San Josemaría sostenía entre sus manos el crucifijo que tuvo Pío X entre las suyas a la hora
de su muerte, y su rostro sereno infundía una gran paz.
El 27 de junio fue sepultado en la Cripta del Oratorio de Santa María de la Paz. Sobre la
losa de mármol se colocó, bajo el sello del Opus Dei, esta inscripción, que era su biografía en dos
palabras:
EL PADRE
y más abajo las fechas de nacimiento: 9.I.1902, y de la muerte: 26.VI.1975
EPILOGO
Semanas después de su fallecimiento se editó en italiano una estampa para la devoción
privada de Mons. Escrivá, que fue impresa en más de 40 lenguas.
El 15 de septiembre los legítimos representantes de todos los miembros del Opus Dei,
reunidos en congreso, eligieron por unanimidad y en la primera votación, a Mons. Alvaro del
Portillo y Diez de Sollano como sucesor de Mons. Escrivá de Balaguer.
Dos años más tarde, en 1977, se publicó un libro póstumo Amigos de Dios, segundo
volumen de homilías del Fundador del Opus Dei.
Tras su fallecimiento la fama de santidad del Fundador del Opus Dei era patente: y las
alrededor de 6.000 cartas postulatorias que enviaron a la Santa Sede personas de más de 100 países
del mundo demostraban el interés con el que aguardaban amplios sectores de la sociedad eclesial y
civil la apertura de la Causa.
Se dirigieron en este mismo sentido al Santo Padre, entre otras personas, 69 cardenales, 241
arzobispos, 987 obispos (más de un tercio del episcopado mundial) y 41 superiores de órdenes y
congregaciones religiosas.
Lo hicieron también numerosos jefes de Estado y de gobierno, personalidades del mundo de
la cultura y de la ciencia, etc.
La Postulación recogió en dos volúmenes de más de 800 páginas, un conjunto de
testimonios personales que probaban que Josemaría Escrivá había gozado de una solidísima fama
de santidad en vida y tras su muerte.
En 19 de febrero de 1981 el Cardenal Vicario de la diócesis de Roma, Ugo Poletti, donde
falleció el Fundador del Opus Dei promulgó el Decreto de Introducción de la Causa para su
Beatificación y Canonización.
El 12 y el 18 de mayo de ese mismo año se abrió en el Vicariato de Roma y Madrid el
proceso cognicional sobre su vida y virtudes. El Cardenal Tarancón presidió la primera sesión del
tribunal constituído en la archidiócesis de Madrid.

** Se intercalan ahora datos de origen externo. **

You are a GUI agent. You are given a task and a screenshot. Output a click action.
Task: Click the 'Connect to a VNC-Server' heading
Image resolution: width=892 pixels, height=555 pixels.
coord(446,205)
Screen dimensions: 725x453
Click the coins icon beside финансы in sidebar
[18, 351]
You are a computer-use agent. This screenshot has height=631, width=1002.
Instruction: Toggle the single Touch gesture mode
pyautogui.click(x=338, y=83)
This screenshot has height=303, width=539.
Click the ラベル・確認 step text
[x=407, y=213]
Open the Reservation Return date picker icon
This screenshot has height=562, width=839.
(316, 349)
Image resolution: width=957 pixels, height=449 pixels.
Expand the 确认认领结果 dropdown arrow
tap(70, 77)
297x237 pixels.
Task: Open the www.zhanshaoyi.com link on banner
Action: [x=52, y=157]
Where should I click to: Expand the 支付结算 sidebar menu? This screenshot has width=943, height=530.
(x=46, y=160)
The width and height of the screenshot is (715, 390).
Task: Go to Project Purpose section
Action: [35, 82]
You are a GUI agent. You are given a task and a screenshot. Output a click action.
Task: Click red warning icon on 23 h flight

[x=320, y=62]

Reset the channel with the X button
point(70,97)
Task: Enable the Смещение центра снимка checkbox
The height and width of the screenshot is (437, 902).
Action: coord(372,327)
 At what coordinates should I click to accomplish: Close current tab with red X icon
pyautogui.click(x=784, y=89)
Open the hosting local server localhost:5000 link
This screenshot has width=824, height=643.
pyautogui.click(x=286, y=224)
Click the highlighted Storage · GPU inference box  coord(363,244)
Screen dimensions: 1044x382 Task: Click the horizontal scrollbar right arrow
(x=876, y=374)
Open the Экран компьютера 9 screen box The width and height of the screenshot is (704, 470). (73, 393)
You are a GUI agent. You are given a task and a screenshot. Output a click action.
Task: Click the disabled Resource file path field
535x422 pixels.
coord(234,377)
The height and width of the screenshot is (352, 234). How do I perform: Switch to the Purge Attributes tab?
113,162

En febrero de ese mismo año se publicó Via Crucis, otra obra póstuma del Fundador.
El 28 de noviembre de 1982 Juan Pablo II erigió el Opus Dei en Prelatura personal, de
ámbito universal, dotada de estatutos propios, tal y como había deseado muchos años atrás su
Fundador.
En esa misma fecha el Papa nombró a Mons. Alvaro del Portillo como Primer Prelado del
Opus Dei que es, a la vez, Presidente General de la Sociedad Sacerdotal de la Santa Cruz.
El 26 de junio de 1984 el Cardenal Suquía presidió la última sesión del Tribunal de Madrid.
El 8 de noviembre de 1986 concluyó en Roma la primera fase del proceso, con un material
escrito de 8.000 páginas, y 374 sesiones celebradas. Se entregaron 62 tomos de escritos inéditos del
Fundador.
Mientras tanto, la devoción privada hacia Josemaría Escrivá se extendía por todo el mundo
y se multiplicaban los favores obtenidos gracias a su intercesión.
En el mes de octubre de ese año se publicó Surco otra obra póstuma del Fundador. Al año
siguiente se publicó Forja.
El 9 de abril de 1990 la Santa Sede dio lectura al Decreto que proclamaba las virtudes
heroicas del Fundador del Opus Dei, que con ese acto recibía el título de Venerable.
Un año más tarde, el 6 de enero de 1991, Juan Pablo II consagró obispo a Mons. Alvaro del
Portillo en la Basilíca de San Pedro de Roma.
El 7 de julio La Santa Sede dio lectura al decreto de un milagro realizado por intercesión del
Venerable Josemaría Escrivá. Se trató de la curación repentina de Sor Concepción Boullón Rubio,
una carmelita de la Caridad de 70 años que residía en el Convento del Escorial, cerca de Madrid.
El 17 de mayo de 1992 Josemaría Escrivá fue beatificado por Juan Pablo II en la Plaza de
San Pedro en Roma.
Su canonización fue anunciada por la Santa Sede diez años después, con la fecha 6 de
octubre de 2002, en el año del Centenario de su nacimiento.